One of our colleagues has put it succinctly: If we are to build back better, we need responsible development and an holistic approach to a high street’s future, which means new homes are planned for, to ensure the right balance is achieved between residential and the other offers – whether that be shops, gyms, restaurants, nurseries, soft play for kids and sports halls – so that every business and new home support one another, to create coherent and thriving neighbourhoods. This new PDR will take control away from local authorities at a time when our high street’s future depends more than ever on strong local leadership and vision.”
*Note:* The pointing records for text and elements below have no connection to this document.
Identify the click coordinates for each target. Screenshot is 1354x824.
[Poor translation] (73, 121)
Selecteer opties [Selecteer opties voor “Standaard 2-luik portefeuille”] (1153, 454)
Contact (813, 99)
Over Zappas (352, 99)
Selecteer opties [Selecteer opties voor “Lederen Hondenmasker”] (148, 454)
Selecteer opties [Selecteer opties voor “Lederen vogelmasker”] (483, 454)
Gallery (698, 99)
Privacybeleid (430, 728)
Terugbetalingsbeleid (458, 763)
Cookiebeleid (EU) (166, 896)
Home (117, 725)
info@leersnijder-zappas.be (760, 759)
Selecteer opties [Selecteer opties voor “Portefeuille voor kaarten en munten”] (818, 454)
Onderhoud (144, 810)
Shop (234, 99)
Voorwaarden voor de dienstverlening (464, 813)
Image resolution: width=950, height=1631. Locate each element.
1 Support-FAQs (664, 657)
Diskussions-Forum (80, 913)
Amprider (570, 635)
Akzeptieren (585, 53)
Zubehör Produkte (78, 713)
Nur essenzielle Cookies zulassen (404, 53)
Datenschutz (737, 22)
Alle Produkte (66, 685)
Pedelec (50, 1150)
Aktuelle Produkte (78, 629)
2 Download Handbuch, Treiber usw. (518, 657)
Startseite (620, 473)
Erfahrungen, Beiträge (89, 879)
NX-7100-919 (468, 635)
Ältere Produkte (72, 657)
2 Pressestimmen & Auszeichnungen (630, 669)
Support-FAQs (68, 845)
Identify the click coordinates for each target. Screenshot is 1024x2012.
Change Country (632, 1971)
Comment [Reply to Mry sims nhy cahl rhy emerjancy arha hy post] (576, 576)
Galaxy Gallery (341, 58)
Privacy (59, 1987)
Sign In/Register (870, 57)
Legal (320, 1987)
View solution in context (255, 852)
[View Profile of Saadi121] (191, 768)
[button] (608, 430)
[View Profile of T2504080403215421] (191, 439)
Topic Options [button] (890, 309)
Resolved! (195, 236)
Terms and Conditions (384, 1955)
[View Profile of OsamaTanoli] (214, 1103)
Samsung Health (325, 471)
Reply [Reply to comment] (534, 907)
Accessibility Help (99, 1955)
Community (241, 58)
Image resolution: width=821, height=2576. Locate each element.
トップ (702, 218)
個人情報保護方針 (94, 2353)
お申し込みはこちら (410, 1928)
Bb members believe that this is a major concern for our high streets and for the future of decent housing. The government appears to have ignored much evidence of the poor outcomes that existing permitted development has delivered and has made local authority plans for the comprehensive redevelopment of towns and city centres irrelevant.  These new laws mean that democratic planning in England is heavily constrained.

It is well-recognised that the best town centres require active co- ordination at a local level. The National Planning Policy Framework support this approach, as do the objectives of the High Streets Task Force and the guidance for both the Towns Fund and the Future High Streets Fund. Blanket permitted development rights for E Use Class to residential would damage these objectives for relatively minimal returns on additional housing stock.

Our members fully understand that our town centres must change, but an all-embracing permitted development right that allows most commercial buildings to be converted to housing risks putting the long-term health of our town centres at risk for the sake of a short-term stimulus.

Putting ground floor housing in a random and uncontrolled manner within high streets does not draw footfall, does not support new businesses, reduces the potential for business growth and will undermine the viability of existing retail, cultural and commercial activities on the high street and remove convenience stores from local neighbourhoods. This will create a vicious circle whereby the reduced viability of the remaining commercial uses in turn threatens their existence and incentivises their conversion to residential.

At the neighbourhood level, we consider that local centres would be particularly at risk. The loss of local shops and services could precipitate their decline at a time when we are putting greater emphasis on the need for walkable neighbourhoods which provide a range of day-to-day needs in local centres.

The policy puts the premises of small businesses at risk of redevelopment, will impact the real diversification of the high street and could threaten the existence of E Use classes uses such as financial and legal services, health centres, GP surgeries, Post Offices, community centres and hubs, gyms, leisure facilities, education, co-working spaces, and life sciences and deter other innovations coming into town centres.

We have major concerns from our Industrial and commercial park members that Light industrial premises and the jobs and services they provide could be converted to residential, even though the locations could be far from the facilities and public transport residents need.

Financially, the proposed permitted development right reduces local authorities’ ability to raise funds to mitigate the impact of conversions due to loss of planning gain, yet increases the pressure on local services, such as schools and other social infrastructure. In a relatively short time, it could also make a significant dent in local authority finances as council tax generally results in a lower contribution to local authority finances than business rates for the same size property.

Conclusion

We therefore ask you to work with government to re-evaluate this policy. Our members and much of the busines community believe more support should be given to local authorities to develop their own renewal plans, under clear direction in national policy. There is certainly the will and enthusiasm at a local level. What is often lacking is resource.